• **Provided text**
○ ○ ○ ○ ○ ○ ○
18. The 2 ingredients of the relevant part of Section 3 providing as to when “a person is said to have notice”, are matters of fact to be established through evidence. The respondents in this case cannot even fall back upon Explanation II which holds that a person acquiring an immovable property will be deemed to have notice of the title of a person in actual possession thereof. In this case, it was the Court Receiver who was in possession and management of the entire Estate at the time of the impugned proceedings and hence Explanation II cannot be used by the defendants.
19. The decision in Rajasthan Housing Board (supra) also reiterates the two ingredients of Section 3 of the Transfer of Property Act, 1882, and hence the same cannot be raised in an application under Order VII Rule 11. It should be pointed out at this stage that Section 32 (G) (1) of the Act contemplates a public notice in the prescribed form to be published in each village. It is not the case of respondents that the plaintiffs had real or constructive notice of the proceedings by virtue of such a public notice. It is not even known whether a public notice was ever published. Therefore, the plea of constructive notice raised with a view to sustain the plea of limitation cannot be accepted at the stage of dealing with an application for rejection of plaint.
○ ○ ○ ○ ○ ○ ○
• **Problems to solve**
**A)** Answer these from the judgment excerpt:
(i) Who was in possession and management of the entire Estate at the time of the impugned proceedings?
(ii) Which section of the Act contemplates a public notice in the prescribed form to be published in each village?
(iii) Under Explanation II, a person acquiring an immovable property is deemed to have notice of whose title?
**B)** Duplicate the judgment excerpt word for word, starting at "18. The 2 ingredients" and ending at "by the defendants.".
The lines after this excerpt aren't needed for anything here.

• **Given information**
○ ○ ○ ○ ○ ○ ○
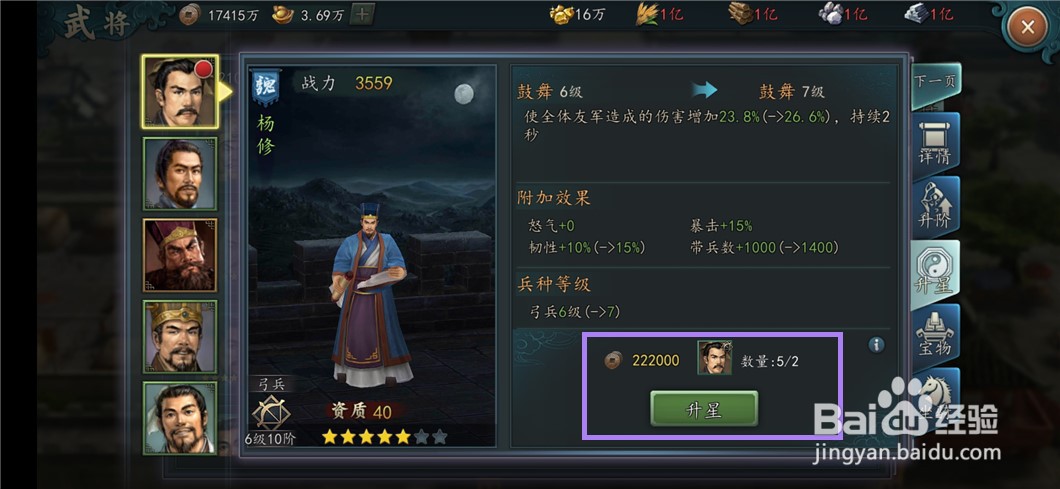Click the 魏 faction banner icon
This screenshot has width=1060, height=489.
266,87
○ ○ ○ ○ ○ ○ ○
• **Answers**
**A)**
(i) The Court Receiver
(ii) Section 32 (G) (1)
(iii) The title of a person in actual possession of the property

**B)**
18. The 2 ingredients of the relevant part of Section 3 providing as to when “a person is said to have notice”, are matters of fact to be established through evidence. The respondents in this case cannot even fall back upon Explanation II which holds that a person acquiring an immovable property will be deemed to have notice of the title of a person in actual possession thereof. In this case, it was the Court Receiver who was in possession and management of the entire Estate at the time of the impugned proceedings and hence Explanation II cannot be used by the defendants.